The Lightning, which was carried by the Navy’s flagship aircraft carrier HMS Queen Elizabeth, is described by the RAF as a fifth-generation combat aircraft capable of conducting air-to-surface strikes and electronic warfare.
The technology aboard the US-designed aircraft allows it to fly “unseen” in hostile territory at supersonic speeds.
Britain’s 24 F-35Bs are stationed at RAF Marham in Norfolk as part of 617 Squadron, commonly known as the “Dambusters”, when not used on the carrier.
The UK’s most advanced and expensive jet, the single-seater can land vertically and only needs a short runway to take off.

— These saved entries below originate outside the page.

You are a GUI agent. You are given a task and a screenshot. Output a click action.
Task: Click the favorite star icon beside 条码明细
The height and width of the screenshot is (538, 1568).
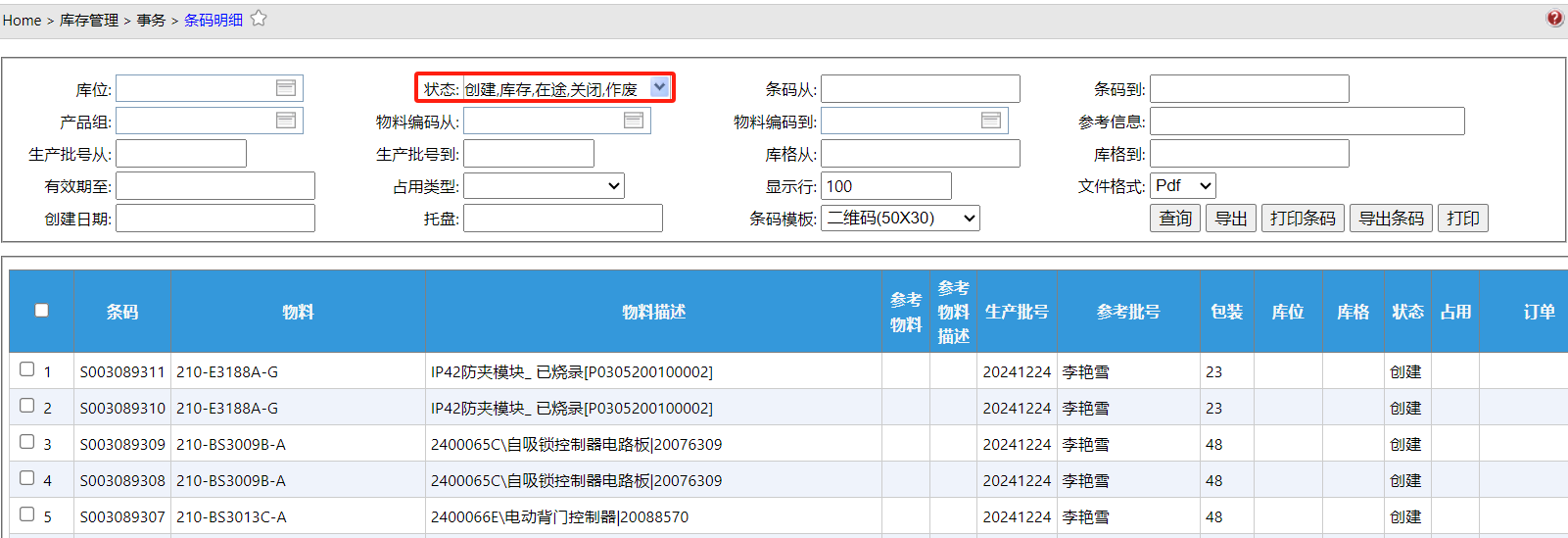(259, 19)
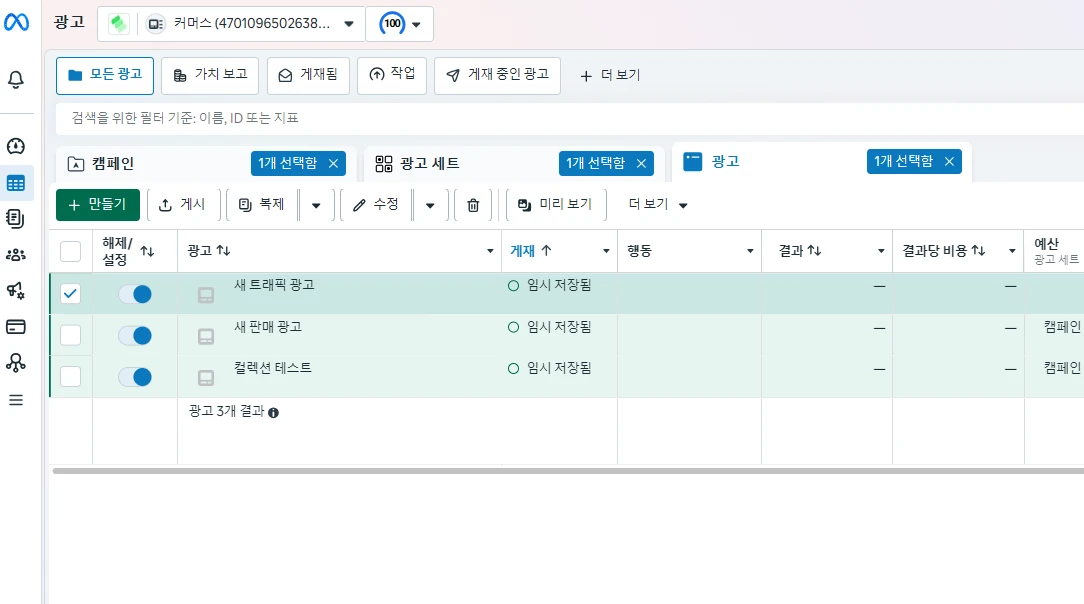This screenshot has width=1084, height=604.
Task: Turn off the 새 판매 광고 toggle
Action: click(x=134, y=336)
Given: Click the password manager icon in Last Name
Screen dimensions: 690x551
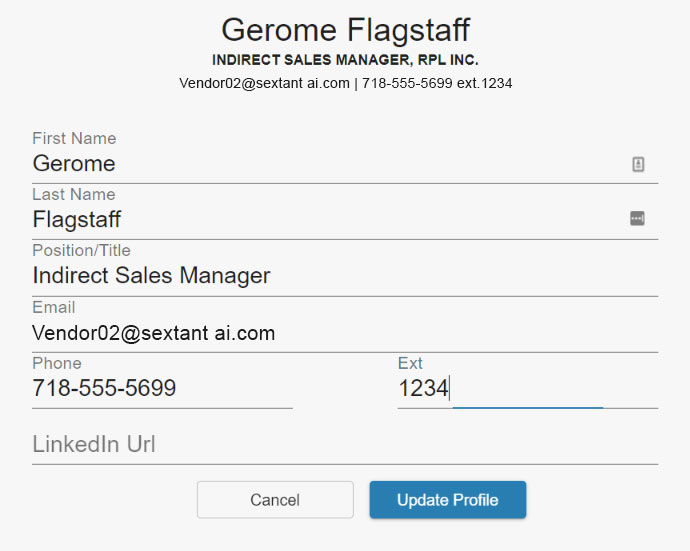Looking at the screenshot, I should click(x=637, y=219).
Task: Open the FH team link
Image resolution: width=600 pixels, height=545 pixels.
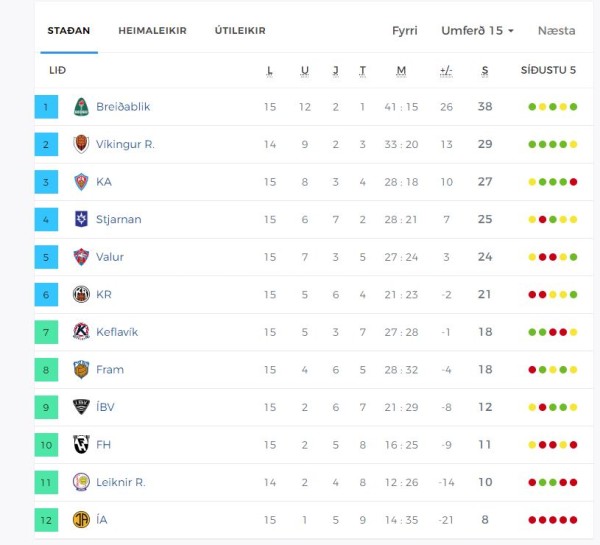Action: pyautogui.click(x=103, y=445)
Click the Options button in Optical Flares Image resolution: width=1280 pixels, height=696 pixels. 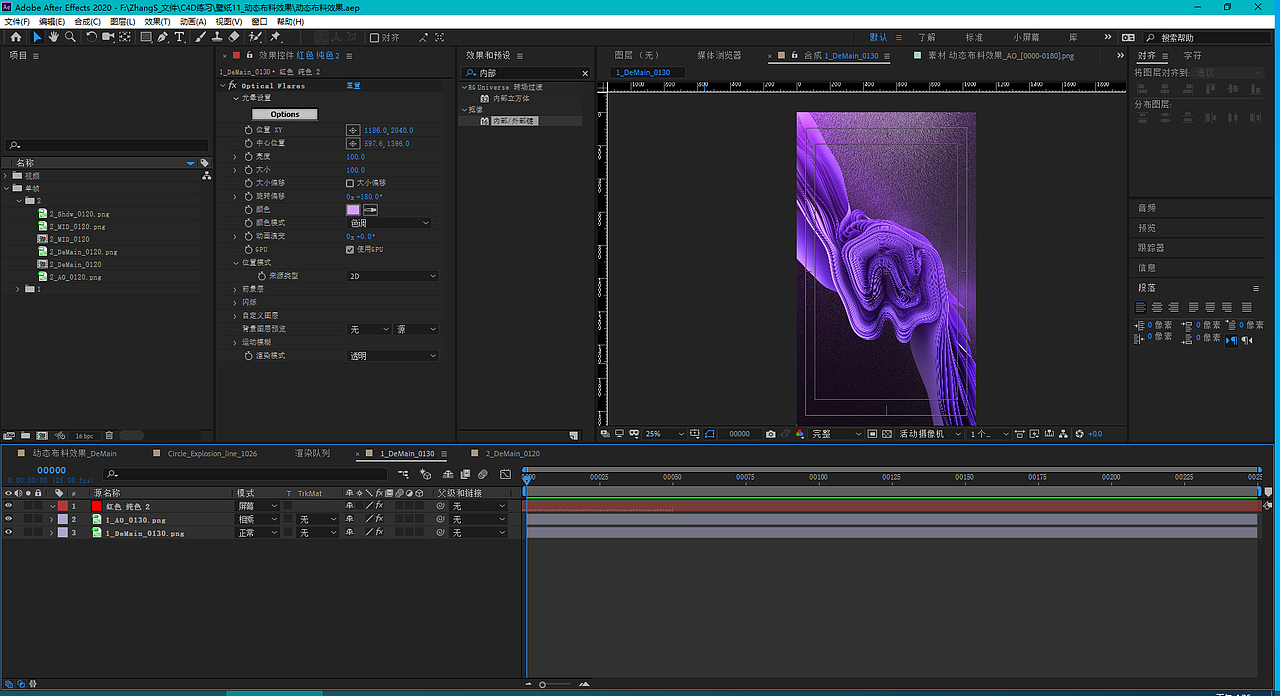click(284, 114)
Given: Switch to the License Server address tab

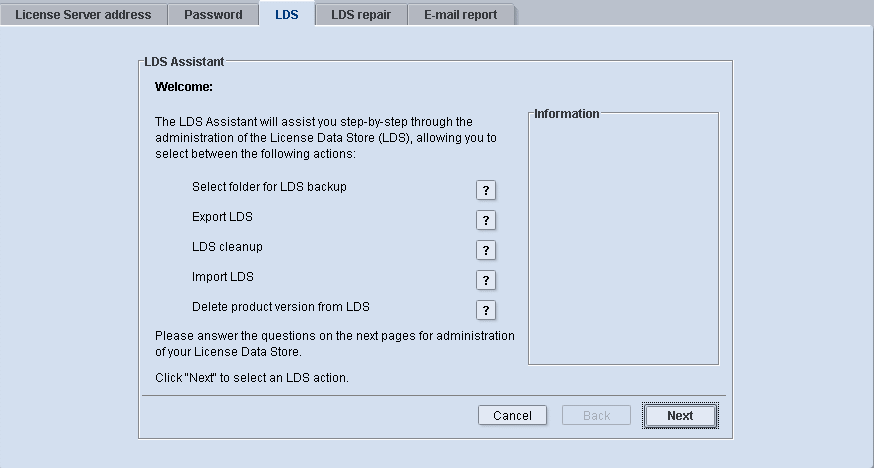Looking at the screenshot, I should [x=83, y=15].
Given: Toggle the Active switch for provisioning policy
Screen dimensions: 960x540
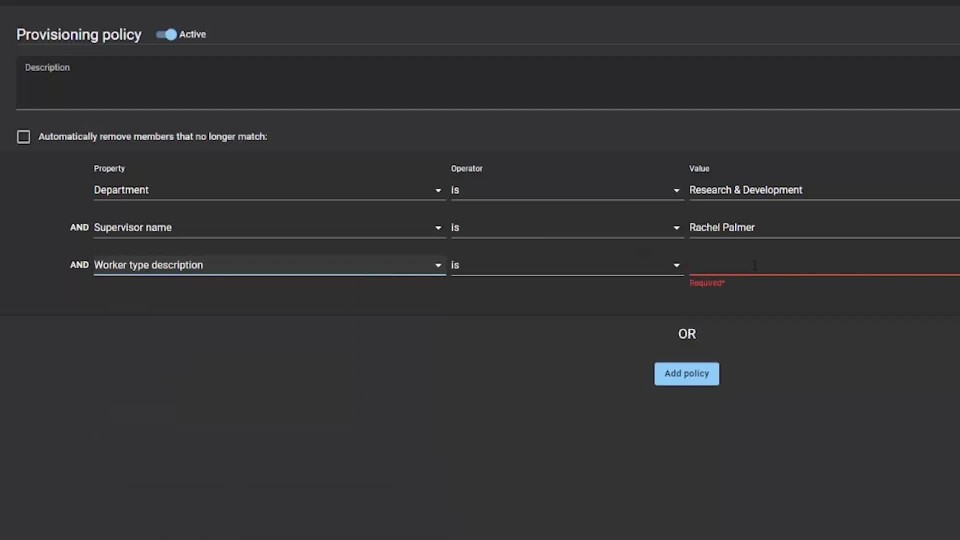Looking at the screenshot, I should point(167,35).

This was the first one Britain has lost, and the first accident out of its 2,000 take-offs and landings conducted.
Seven other UK fast jets, alongside 10 US aircraft, were onboard the £3billion HMS Queen Elizabeth carrier, which left the UK seven months ago.
The flagship carrier can carry 60 planes and has led airstrikes on Isis targets in Iraq and Syria.
The incident happened soon after take-off on “routine exercise”, forcing an RAF pilot to eject from his aircraft.
A rescue team was sent out to recover him by helicopter, and he has only suffered minor injuries.
Defence Secretary Ben Wallace said on Tuesday: “The F-35 ditched soon after take off.
“We are pleased the pilot is safe and back on board. Our operational and training flights continue.”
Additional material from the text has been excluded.